━━ Excerpt

O'Rourke v. Commissioner of Motor Veh., No. Cv92 030 90 25 (Jan. 6, 1993)

[EDITOR'S NOTE: This case is unpublished as indicated by the issuing court.] MEMORANDUM OF DECISION Plaintiff Daryl O'Rourke appeals the decision of the defendant Commissioner of Motor Vehicles suspending the plaintiff's motor vehicle operator's license pursuant to General Statutes 14-227b. The plaintiff appeals pursuant to4-183. The court rules in favor of the defendant Commissioner.

On February 27, 1992, the plaintiff was arrested for operating a motor vehicle under the influence of intoxicating liquor. The arresting officer, acting on behalf of the Commissioner, revoked and took possession of the plaintiff's driver's license and issued him a temporary license. The officer took this action on the basis of a chemical test of the plaintiff's breath, which was administered to measure his blood alcohol content (BAC).

On the basis of the police officer's report, the Commissioner subsequently suspended the plaintiff's license for one year. Thereafter, pursuant to the plaintiff's request and in accordance with 14-227b, the Commissioner held a hearing on the license suspension, which was conducted by a hearing officer designated in accordance with General Statutes14-4a.

Section 14-227b provides that the scope of the hearing is limited to a determination of four specific factual issues. In this case, in order to affirm the license suspension, the hearing officer had to find (1) that the police had probable cause to arrest the plaintiff for driving under the influence of intoxicating liquor; (2) that the plaintiff was lawfully CT Page 72 arrested; (3) that the chemical test indicated that the plaintiff's BAC exceeded the legal limit at the time of the alleged offense; and (4) that the plaintiff was operating the motor vehicle. The hearing officer did find those issues in the affirmative and sustained the license suspension.

The sole basis of the plaintiff's appeal is his contention that there was insufficient evidence to support the hearing officer's finding that the plaintiff was operating the vehicle.

━━━━

Set exercise =
Continue the court memorandum above on the license suspension appeal, picking up after its final sentence.

━━ Data excerpts

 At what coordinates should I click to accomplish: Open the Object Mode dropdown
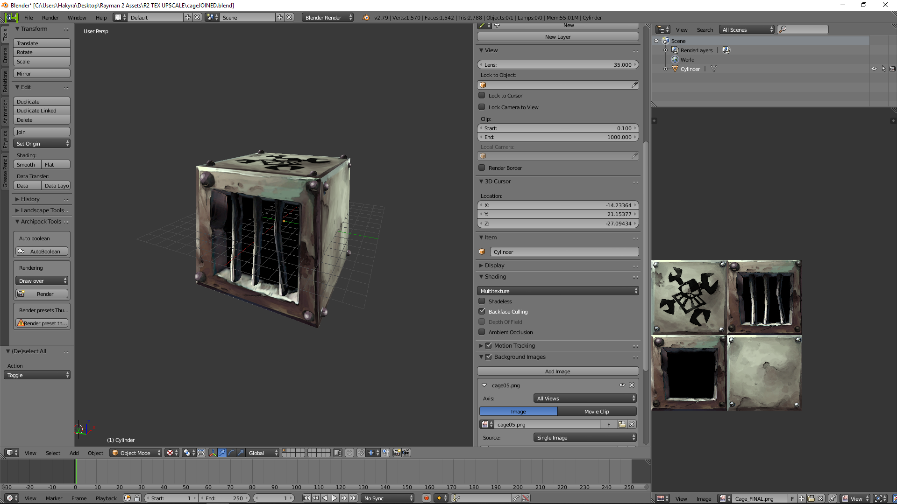[x=136, y=453]
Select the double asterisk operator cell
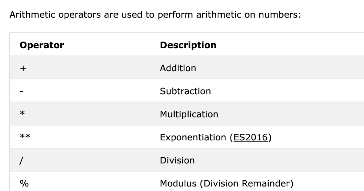Image resolution: width=364 pixels, height=191 pixels. (x=25, y=138)
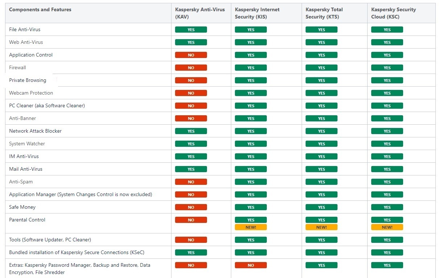Select the NEW! badge under Kaspersky Total Security
Viewport: 439px width, 278px height.
321,227
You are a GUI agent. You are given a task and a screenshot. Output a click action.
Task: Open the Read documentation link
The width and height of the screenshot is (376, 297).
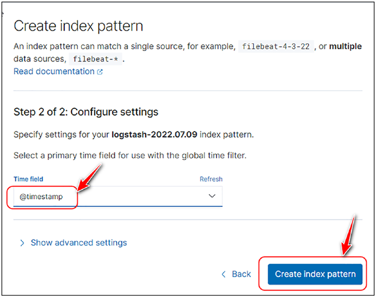click(x=54, y=72)
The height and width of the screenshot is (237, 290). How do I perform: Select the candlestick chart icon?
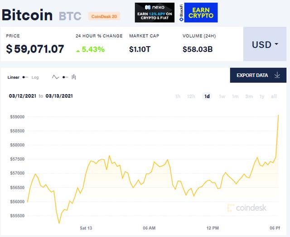(74, 77)
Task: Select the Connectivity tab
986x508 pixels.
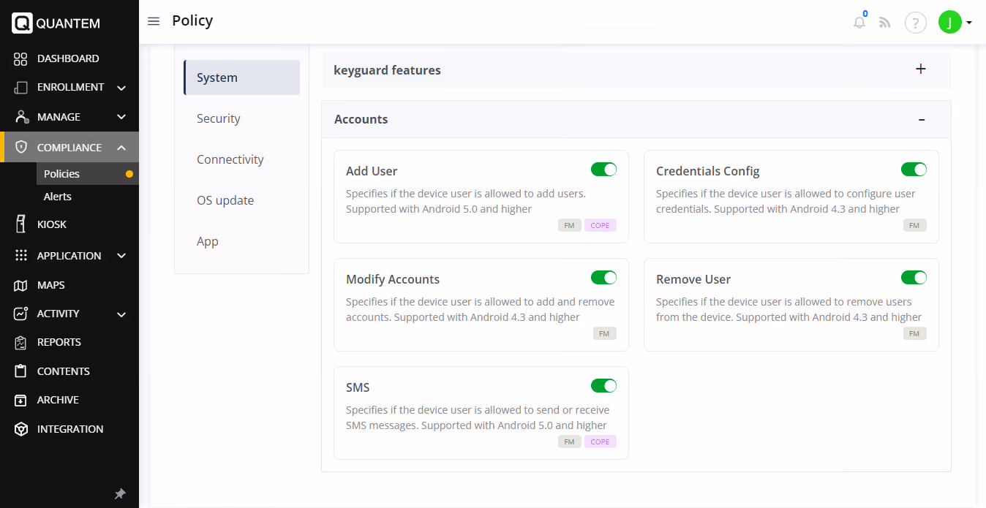Action: [x=230, y=159]
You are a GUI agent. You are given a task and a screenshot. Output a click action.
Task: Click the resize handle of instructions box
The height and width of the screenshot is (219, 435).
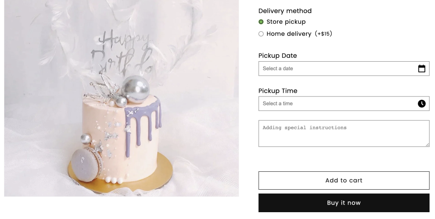pyautogui.click(x=427, y=145)
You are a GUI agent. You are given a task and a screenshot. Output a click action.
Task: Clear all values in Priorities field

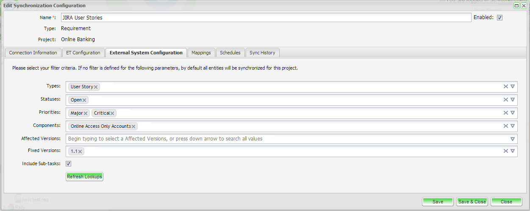(505, 113)
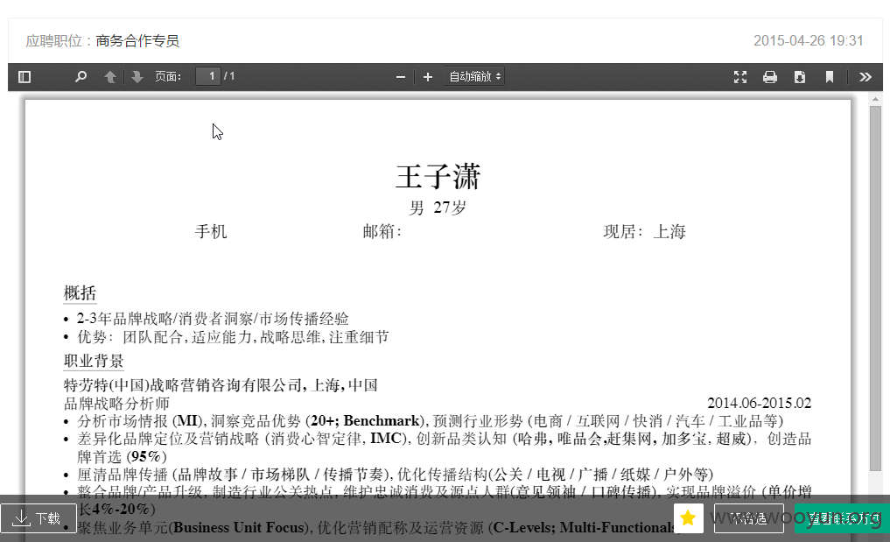Open the find in document search

click(x=81, y=77)
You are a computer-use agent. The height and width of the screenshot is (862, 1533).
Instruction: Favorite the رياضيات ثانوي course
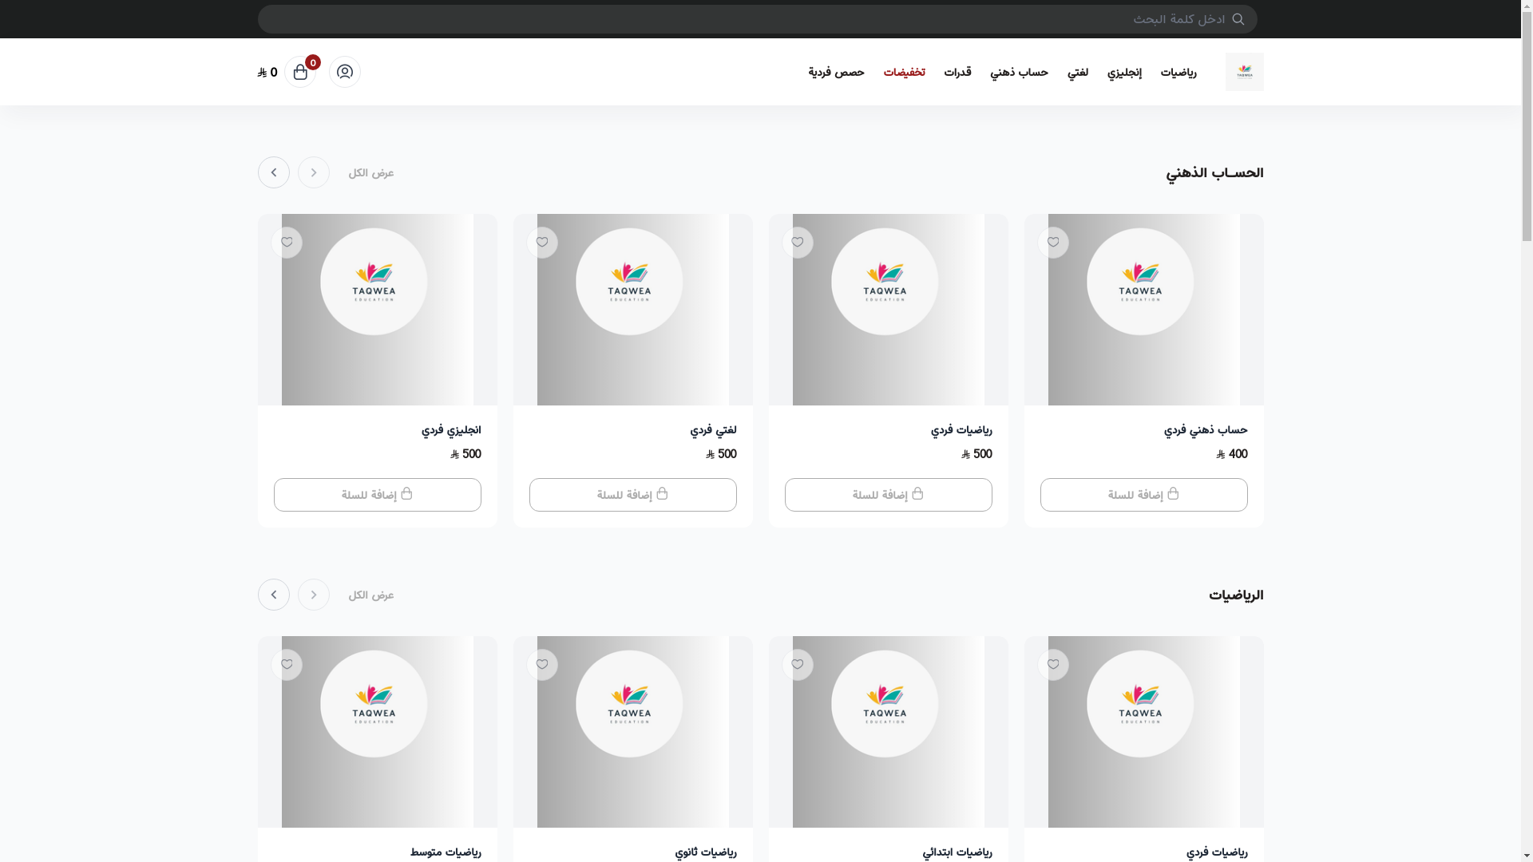(x=542, y=665)
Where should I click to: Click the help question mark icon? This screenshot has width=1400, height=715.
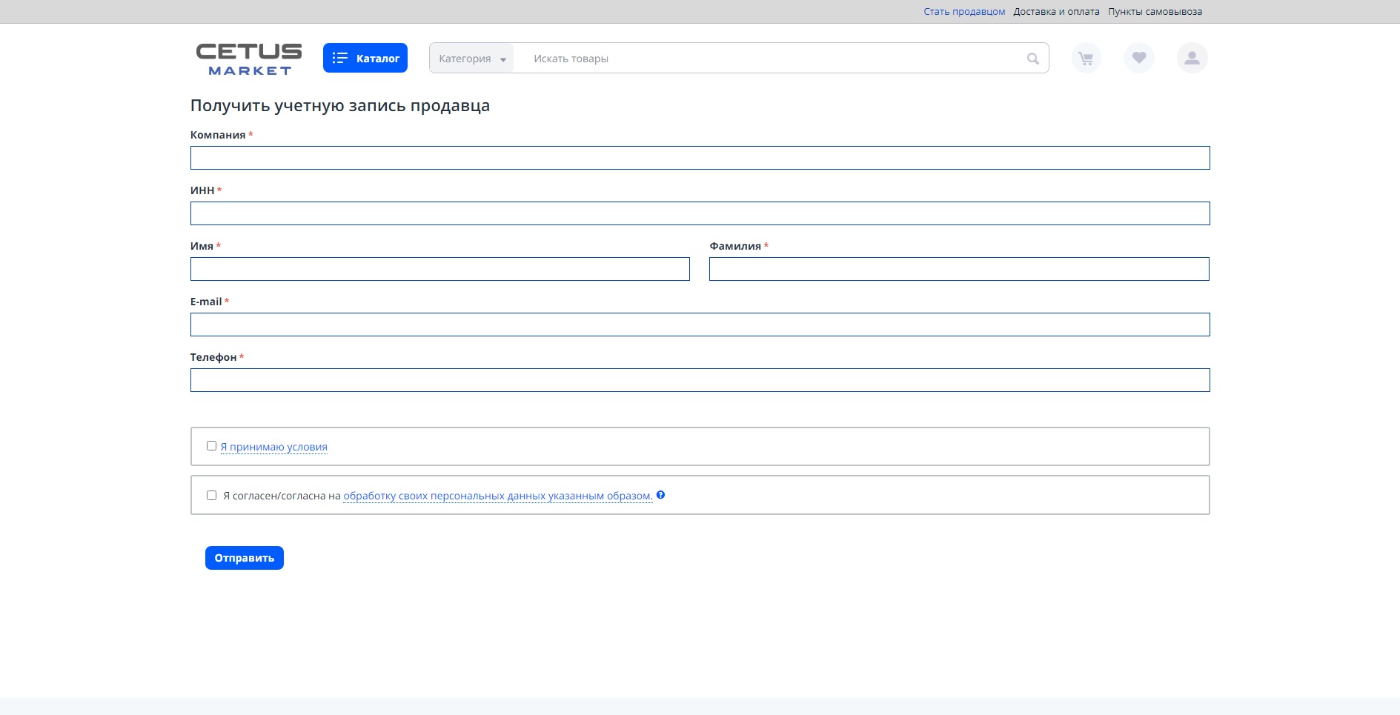pyautogui.click(x=660, y=495)
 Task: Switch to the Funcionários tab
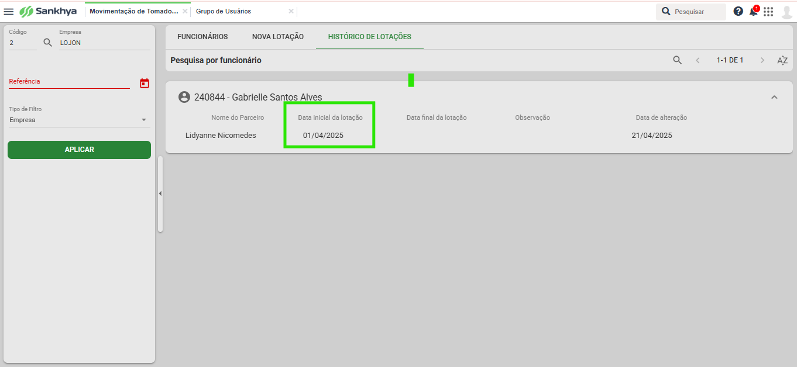click(202, 37)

━━━━

Right answer =
Neither the plaintiff nor the police officer testified at the hearing. There were no other witnesses. The only evidence introduced at the hearing was the police officer's written report on the A44 form. The report stated that "Said vehicle was involved in a major motor vehicle accident that was found while on patrol." The location was noted as Route 107 in Redding. In the space where the officer is asked to state how he determined that the plaintiff was the operator of the vehicle, the officer stated that O'Rourke "was still in the drivers seat, wearing the vehicles safety belt." In describing the plaintiff's appearance, the officer stated, "Operator was very nervous, over polite. . . Oper. stated he was arrested 1 yr. ago for `DUI'". The officer's report also indicates that the vehicle was towed from the scene.

The plaintiff argues that the Supreme Court's decision in State v. DeCoster, 147 Conn. 502 (1960), requires reversal of the Commissioner's decision. In that case, a police officer found the defendant slumped over the steering wheel of his car, which was stopped with the engine off, key in the ignition switch. The car had been in an accident. The defendant was intoxicated. In reversing the defendant's criminal conviction on a charge of driving under the influence, the court held that there was insufficient evidence to support the trial court's finding that the defendant had been operating the car or that he was intoxicated while doing so. "Time was an element of importance. The state assumed the burden of proving not only that the defendant was operating the car but also that he was under the influence of liquor at the time. This element was not satisfied by showing that he was intoxicated when he was found by the officer." Id. 505.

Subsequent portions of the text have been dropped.